A total area of 24'600 m2 was excavated in one piece; bell beaker remains have been reported from some 8000 m2. Mousterian, magdalenian, late Iron Age, roman and early medieval assemblages were also discovered; they will be the subject of future monographs.

The bell beaker occupation, apparently the remains of a settlement, was the object of a pluridisciplinary approach, concentrated mostly on the artefacts. The beaker age deposits have been considerably disturbed, rendering the description of house plans impossible, although a few features have survived. Attempts to reconstruct the natural environment are limited to the results from the sedimentological analysis, the acidic nature of the soil not having permitted the conservation of pollen, plant remains or microfauna.

A small portion of the bell beaker occupation, called surface A, was somewhat better preserved. Here, two contiguous dumps, consisting of considerable quantities of potsherds and flints, could be identified. The beaker horizon was marked by pedological phenomena and formed part of a locally stratified sequence of brown holocene silts, deposited by colluviation. Surface A was particularly well preserved due to its topographical situation within a slight depression, which prevented erosion and limited disturbance by later occupations. The discovery of artefacts related to cereal production, in particular flint tools with sickle gloss, as well as of cattle remains, underlines the agricultural character of the beaker settlement.
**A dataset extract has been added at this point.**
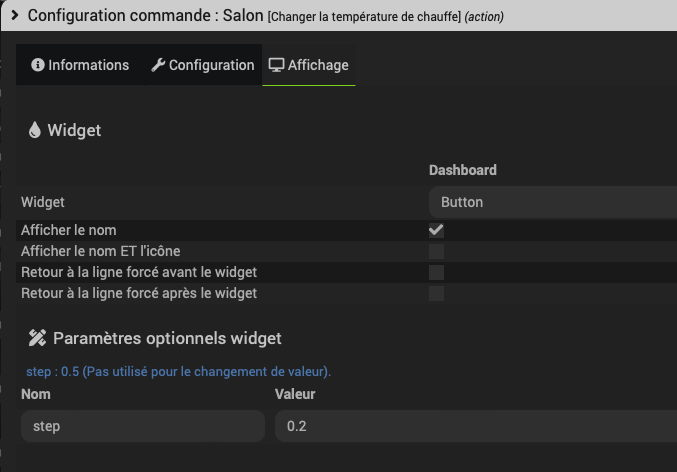
Task: Click the Dashboard column header
Action: 463,170
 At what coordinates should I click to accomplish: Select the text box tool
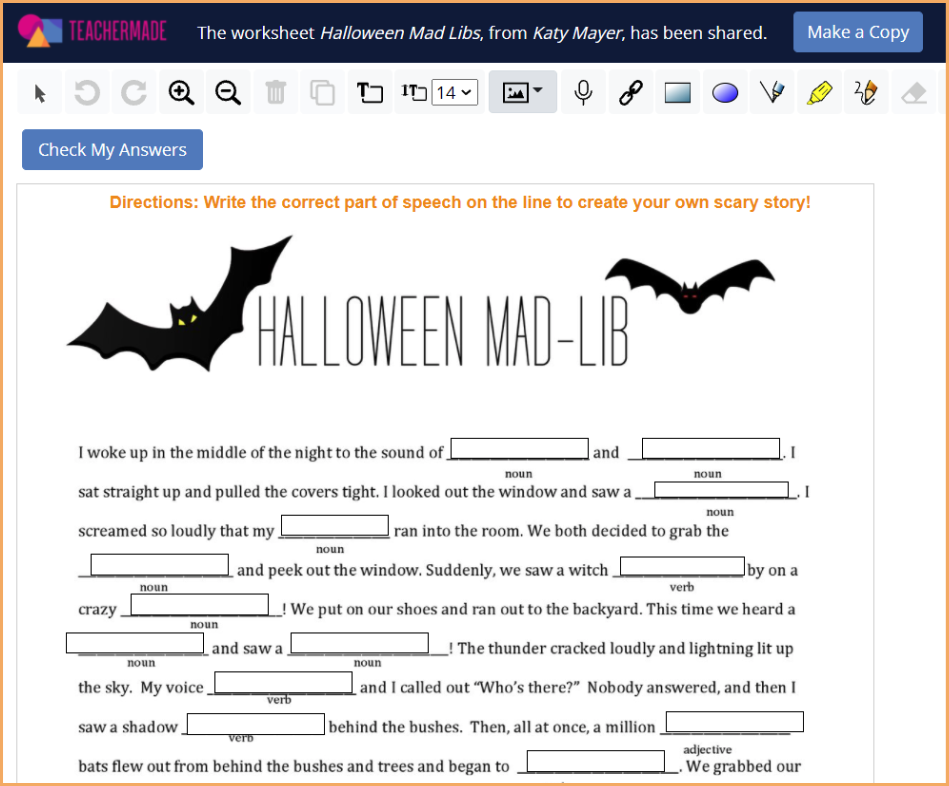370,92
A considerable number of pottery vessels could be reconstructed. While individuals with comb impressed decorations are present, the majority is made up of a variety of common forms, most often with sinuous profiles and flat bases. The lithic industry consists of a number of flint tool types, with splintered pieces, arrowheads, scrapers and denticulates with fine bifacial retouch forming the dominant classes. The latter two types are often associated with use wear.

For the most part, local raw material sources were used in the production of pottery and stone tools. Some exotic flint nodules seem to have been carried onto the site and worked into tools. A small number of pottery vessels, predominantly among the decorated examples, seem also to be of foreign origin. The clay from which they are made can be localised within a sub- regional context, from areas principally to the North and East of Alle, whence the imported flint material also derives.
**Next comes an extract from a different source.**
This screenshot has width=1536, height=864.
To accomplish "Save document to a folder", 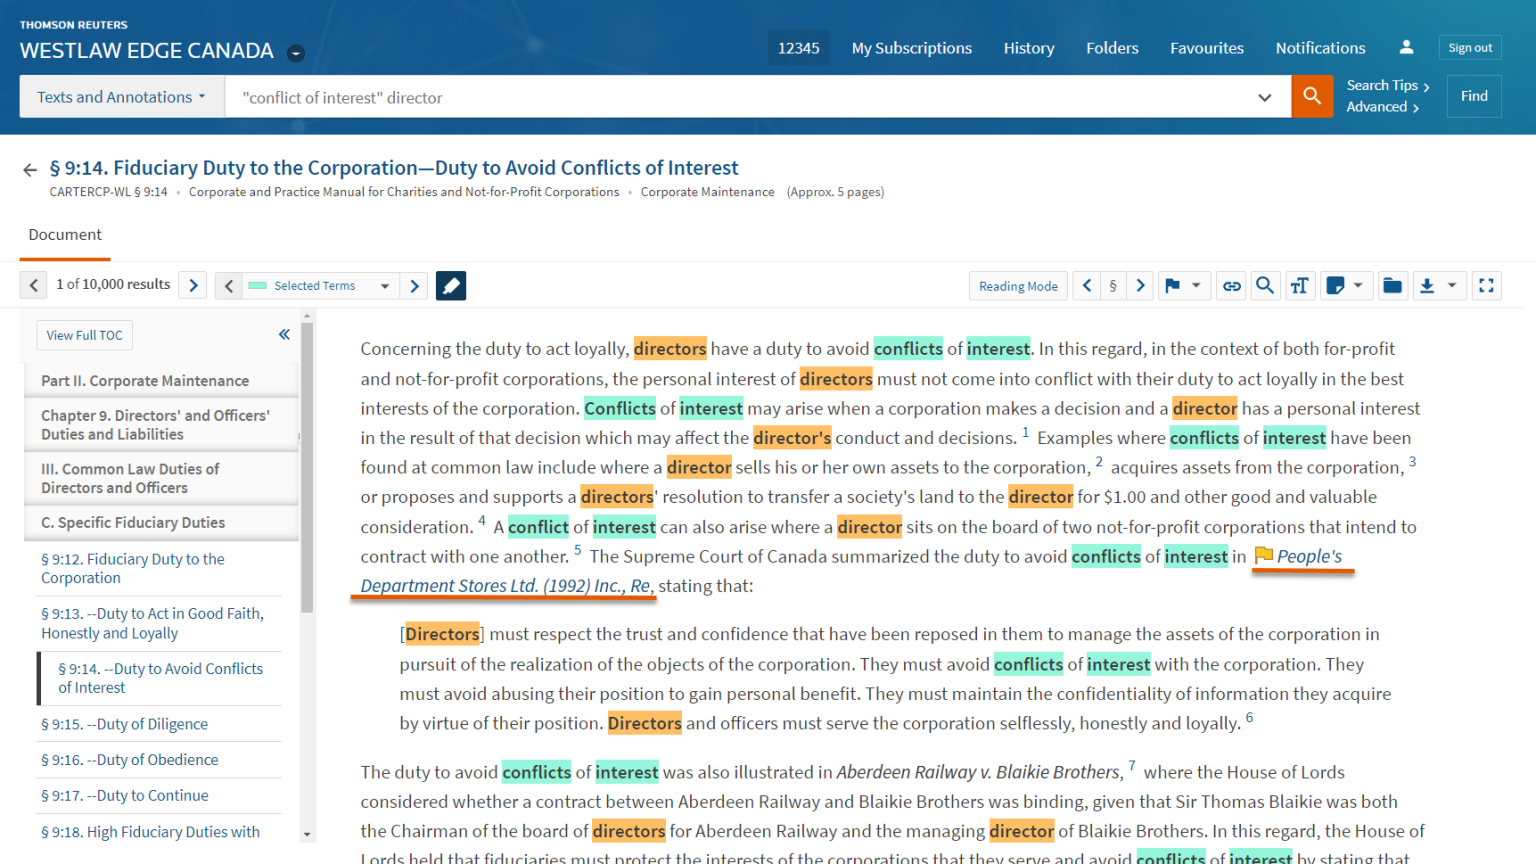I will coord(1392,285).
The technological analysis has shown that both the decorated and the common pottery was produced in the same manner. This also seems to be true of the imported vessels, although some differences in temper composition were evident. Flint tool manufacture seems to have been opportunistic in character; although technical mastery was considerable, blank standardisation was apparently unimportant.

Pottery typology as well as two radiocarbon dates permit us to situate the assemblage chronologically and culturally. The dates place the settlement at Alle, Noir Bois, between 2430 and 2140 cal.-BC. Both in France and in Switzerland known beaker settlements in which decorated pottery is associated with plain ware and flint tools date from this period. The Alle pottery can be placed within a late phase of the bell beaker culture, marked by a regionalization of ornamental motifs; it seems to fit well into already existing typological schemes of beaker development. The decorated pottery in particular can be assigned to a known regional group, localised in an area covering the department of Haut-Rhin in France and the southern Rhine valley in Germany. This regional group has clear typological affinities with the beaker assemblages of Eastern Europe. The plain pottery is similar to that found over an area exceeding that covered by this regional group, as has already been observed by other investigators.

The pottery discovered at Alle is typologically distinct from that associated with other regional late neolithic groups, although these are but little older. The same situation has been observed in several regions of France. This would seem to support the hypothesis that the bell beaker group, dating to the second half of the third millennium BC, represents a distinct archaeological culture.